Instagram and Google has been our main source for digital marketing. Many of our retailers found us online and reached out to source our products. It’s insane how much social media and the internet can impact a brand’s presence. Along our journey, we’ve collaborated with many foodies, bloggers, influencers, restaurants and brands who’ve helped us gain more followers and spread the word with their consumer base. The market events we’ve been at have also helped in terms of building in-person presence with our customers when they get to meet the faces behind the brand.
Where would you like to see the LITS brand in 3 years?
International and as being THE go-to Toronto hot sauce brand. We want to launch a few new products and merch as well. We want it to be as accessible as possible from as many places as possible so that everyone can get sauced. One aspect of the journey we’re really looking forward to is growing our team to have a dedicated person handling each functional department. That way we’ll have more time to dedicate towards business development, creating new recipes and products, and expanding our presence further.
What’s a failure you’ve experienced during this journey and what did you learn from it?
There hasn’t been a standout failure moment, but something that has led to very overwhelming times has been trying to do everything on our own. Although it's normal to be taking care of most things during the startup phase due to resource constraints, it’s extremely difficult and not sustainable in the long run. We’ve learned that even though it’ll cost more to have someone else do it, the time saved, and expertise gained is invaluable.
What’s a piece of advice you wished somebody had told you when you first started LITS?
Build connections because you won’t know when they’re needed until they’re needed. There are so many moving pieces working in the food and manufacturing industry. Throughout our journey, we’ve made some consistent long-term partnerships that we work with for many of our processes. However, and COVID really emphasized this, you can’t always depend on all of them. Find backups for everything/everyone because at some point, you may need them, especially suppliers. We’ve experienced this when it comes to delayed responses, prices fluctuating heavily, suppliers running out of supplies, etc. Being agile is key to keep up with business needs especially when working in a very dynamic, fast-paced environment where timing can mean the difference between being ready for a big sales season and not.
How have your family and friends supported you through your journey? Have you had family or friends question any of your professional choices?
We’ve thankfully had a lot of support from our close friends and family – many of whom were also our first customers, testers, and have helped us with staffing needs on many occasions for events, production days and packaging, especially during busier seasons like winter holidays.
As for the professional choices, we have many that will recognize and acknowledge the decisions that have built up our brand so far. However, as with most things, everyone has an opinion when it comes to what they’d do. Some will offer said opinions as just ideas, while others will suggest them as “you should do this”. While this can be frustrating at times, we try to take everything with a grain of salt.
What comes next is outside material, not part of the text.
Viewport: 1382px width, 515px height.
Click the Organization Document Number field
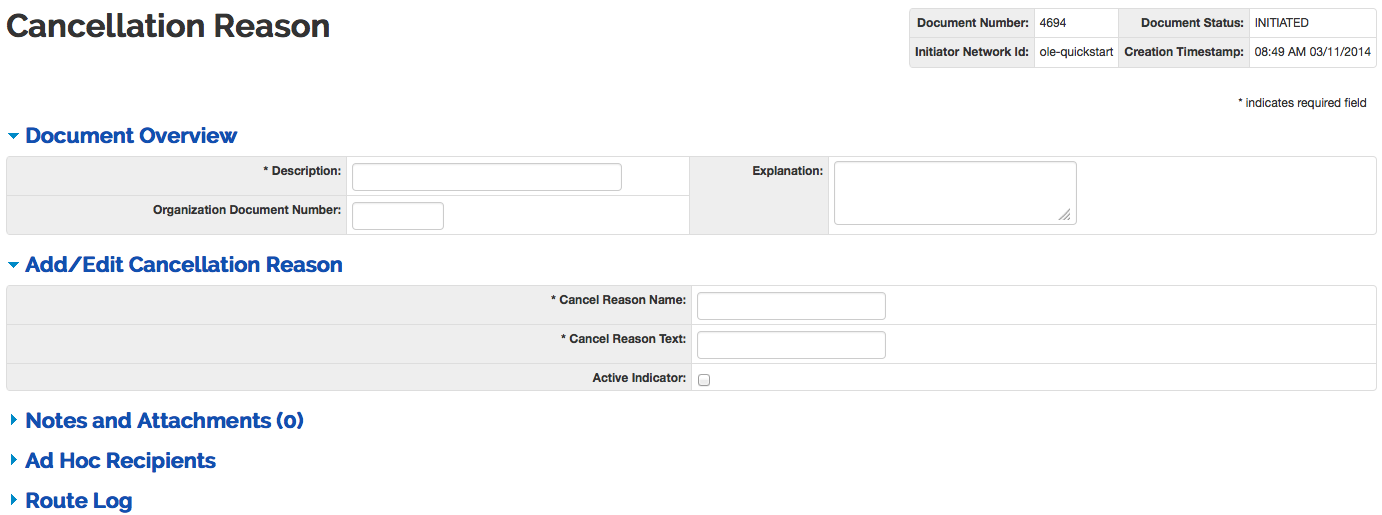397,216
Some suggestions are helpful and taken as guidance, while others are very much unsolicited and don’t take our efforts into consideration. These things are part of any business and what set apart the doers from the talkers.
What’s a purchase you’ve made that you’ve splurged on recently in the last few years that you have no regret about?
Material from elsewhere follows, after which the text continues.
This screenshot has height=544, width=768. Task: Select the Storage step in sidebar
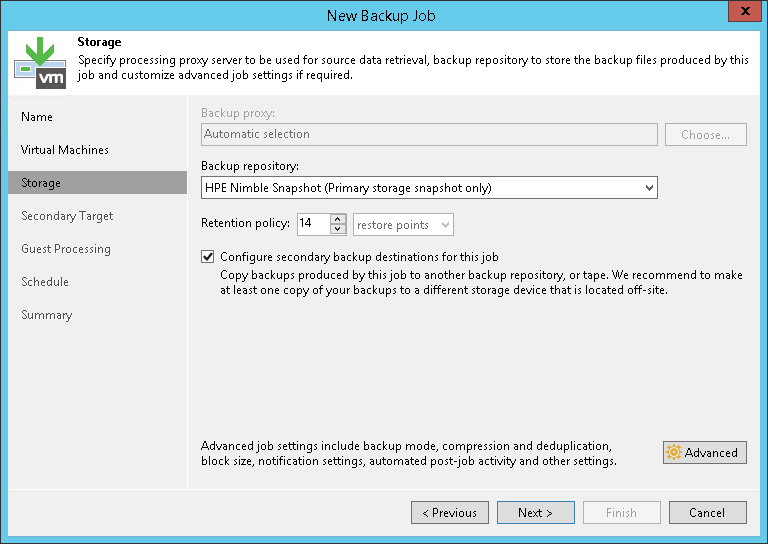click(41, 183)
My All-Clad D3 stainless steel set of pots and pans. Definitely a splurge moment, but worth the investment for anyone who has a passion for cooking and doesn’t want to replace their pans every few years. I’ve loved every bit of having them and I make really good use of them.
What do you do outside of work for fun?
Cook, travel (when possible), watch anime and cooking shows. Some of my go-to’s for shows include One Piece, Kitchen Nightmares, Somebody Feed Phil, and Chef’s Table. I love exploring and learning about different people, places and foods. I think expanding beyond your norm to see what’s out there is really important to grow as a person and explore different cultures.
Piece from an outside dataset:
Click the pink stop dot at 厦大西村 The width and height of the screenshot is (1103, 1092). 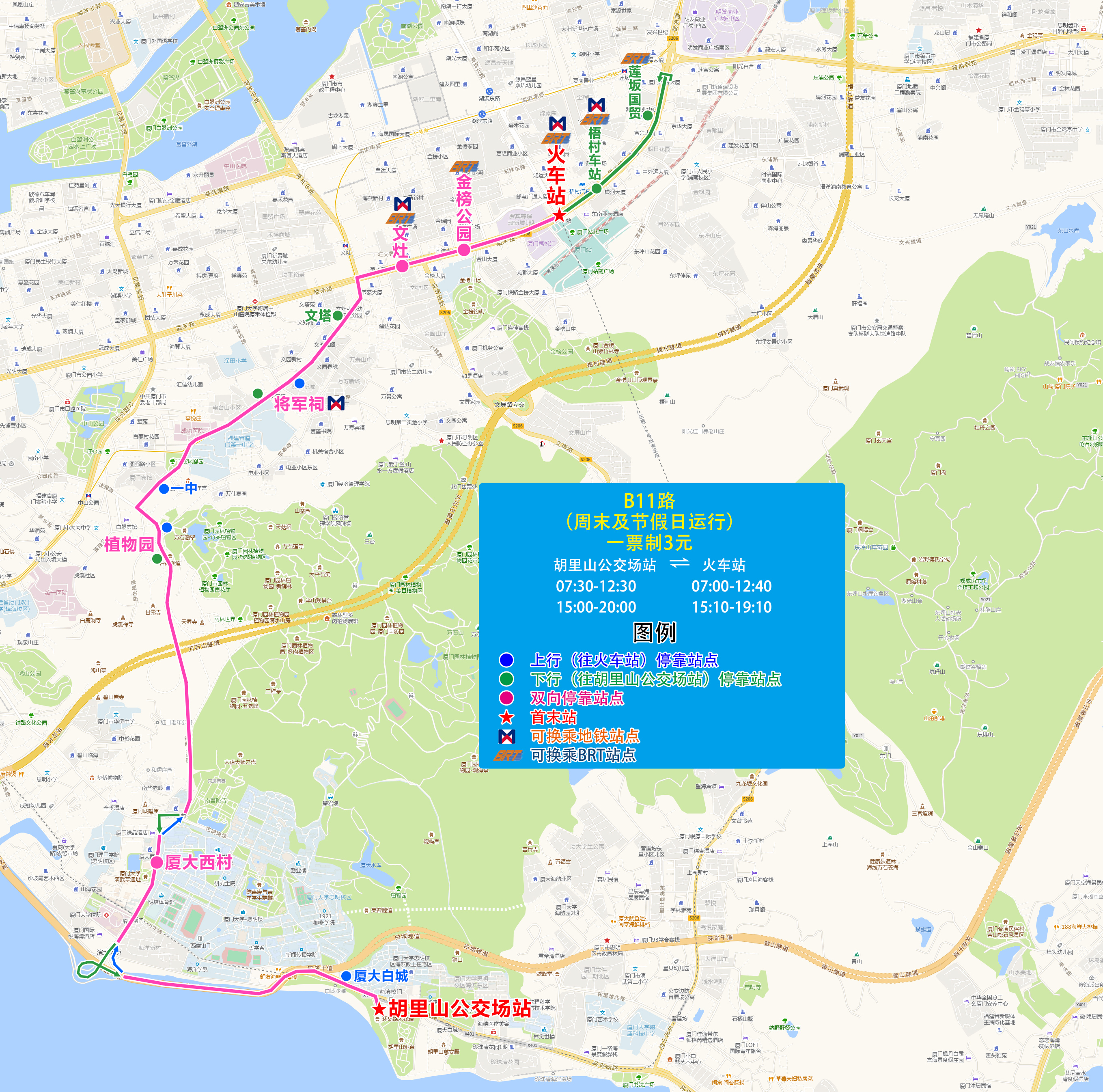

In terms of your personal legacy, in a few sentences, describe how you want to be remembered by your family and friends?
I want to be remembered for pushing past the status quo to pursue my dreams, breaking boundaries, and bringing people together, especially through food and meaningful conversations. I want to be remembered for emphasizing the importance of seeking internal happiness and encouraging people to invest in things that fill their soul more than just their pockets.
What do you think you would tell 16-year Karthy looking back?
You’ll figure it out so don’t stress if you don’t get what you want immediately. Life doesn’t work sequentially so expect the unexpected most times. Your biggest periods of growth will happen when you push yourself outside of your comfort zone.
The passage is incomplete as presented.